News & Views

Study reveals runtime security knowledge gap

Results of Aqua Security’s (https://aquasec.com) 2021 Cloud Native Security Survey (https://info.aquasec.com/aqua-runtime-survey?) reveals a deep knowledge gap around runtime security and the risks this presents to businesses.

In the study only 3% of respondents recognize that a container, in and of itself, is not a security boundary (
https://blog.aquasec.com/container-isolation), indicating that the default security capabilities of containers are overestimated.  This is especially alarming as only 24% of respondents say they have plans in place to deploy the necessary building blocks for runtime security.

"The results of the survey showcase a staggering knowledge gap that leads to an underinvestment in a critical part of full lifecycle, end-to-end security for cloud native applications,” says Amir Jerbi, Co-founder and CTO at Aqua Security.  “When practitioners fail to implement a holistic approach with protecting their workloads at runtime, they are opening up their environments to attackers, since even the most complete ‘shift left’ vulnerability and malware detection cannot prevent zero-day attacks and administrator errors.”

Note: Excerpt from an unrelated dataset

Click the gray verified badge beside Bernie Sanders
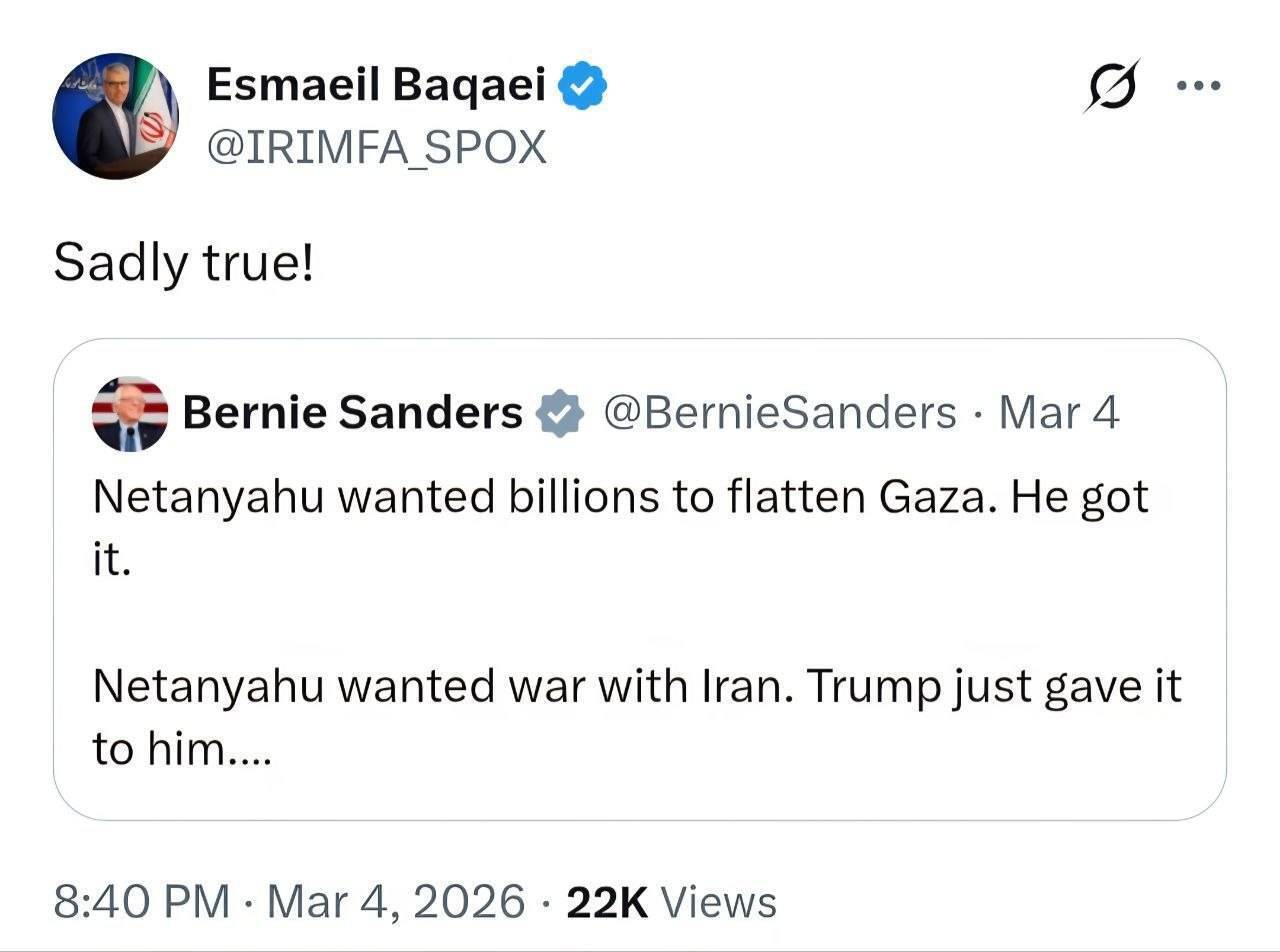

Despite recent reports showing the increased sophistication of cloud native attacks, only 18% of respondents realize they are at risk for zero days in containerized environments.  While 32% of respondents in the Aqua Security survey say they are confident in their overall holistic runtime security protection, detailed questions revealed that less than 23% in fact had the necessary building blocks of runtime security in place.

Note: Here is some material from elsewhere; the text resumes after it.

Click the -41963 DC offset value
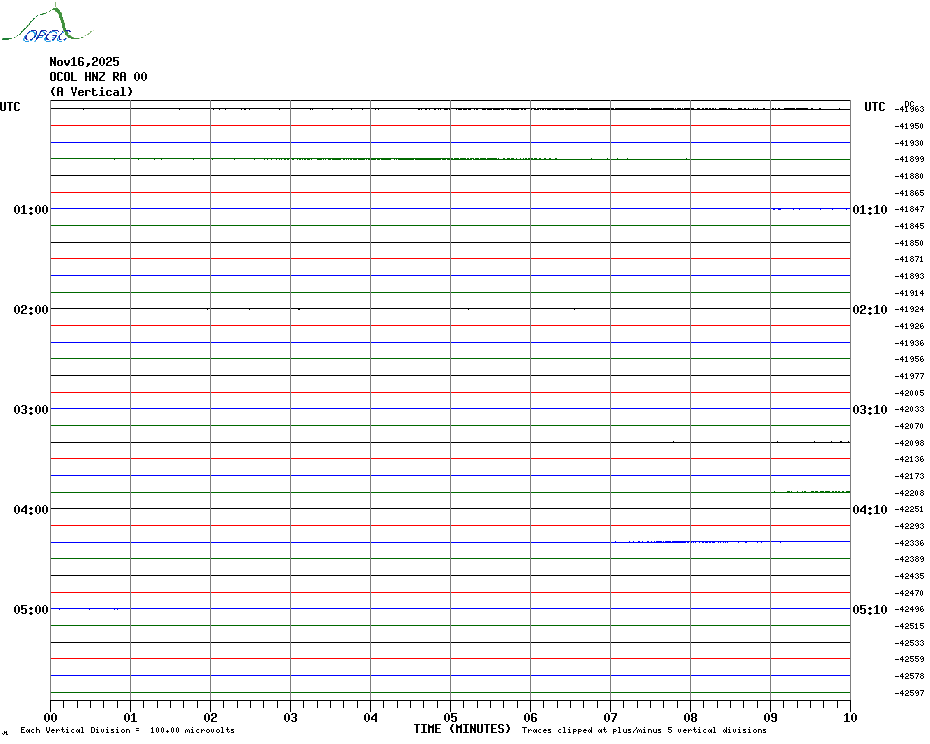 [910, 109]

“We are concerned that there is this overconfidence in the perceived ability to prevent supply chain attacks, when the reality is that runtime security is essential because sophisticated supply chain attacks evade static analysis.  We see unnamed attackers use legitimate vanilla images to download malicious elements at runtime, Kinsing malware that only downloads in runtime, and attackers like Team TNT who hide their malicious communications attacking our honeypots on daily basis,” continues Jerbi.

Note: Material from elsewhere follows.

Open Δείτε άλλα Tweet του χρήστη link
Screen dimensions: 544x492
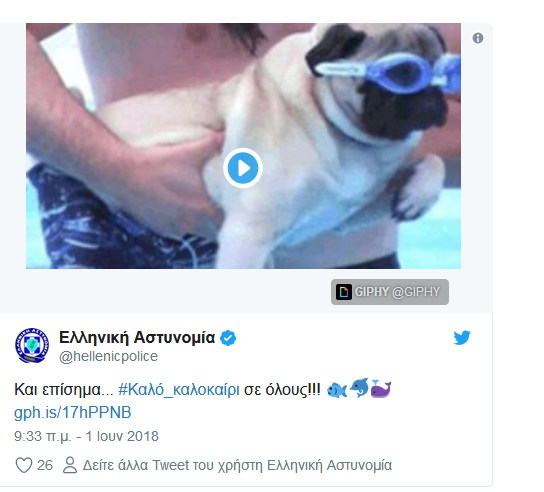pyautogui.click(x=237, y=465)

“Holistic cloud native security should be every practitioner’s goal. It is not just about runtime security or any other one focus area. It is about ensuring the entire application life cycle is covered, from the build to the infrastructure and the workloads.”

Aqua Security’s recent Threat Report (
https://info.aquasec.com/cloud-native-threats-aqua) found that attackers are becoming more proficient at hiding their methods and evading static scanning, while threats to container based environments have become more dangerous and more varied.  

Over a six-month period, Aqua Security has observed honeypots being attacked 17,358 times, representing a 26% increase from just six months previously.  The increasing volume of attacks demonstrates the importance of implementing holistic cloud native security, including runtime protection, in order to protect against attackers who have evaded detection and have access to the production environment.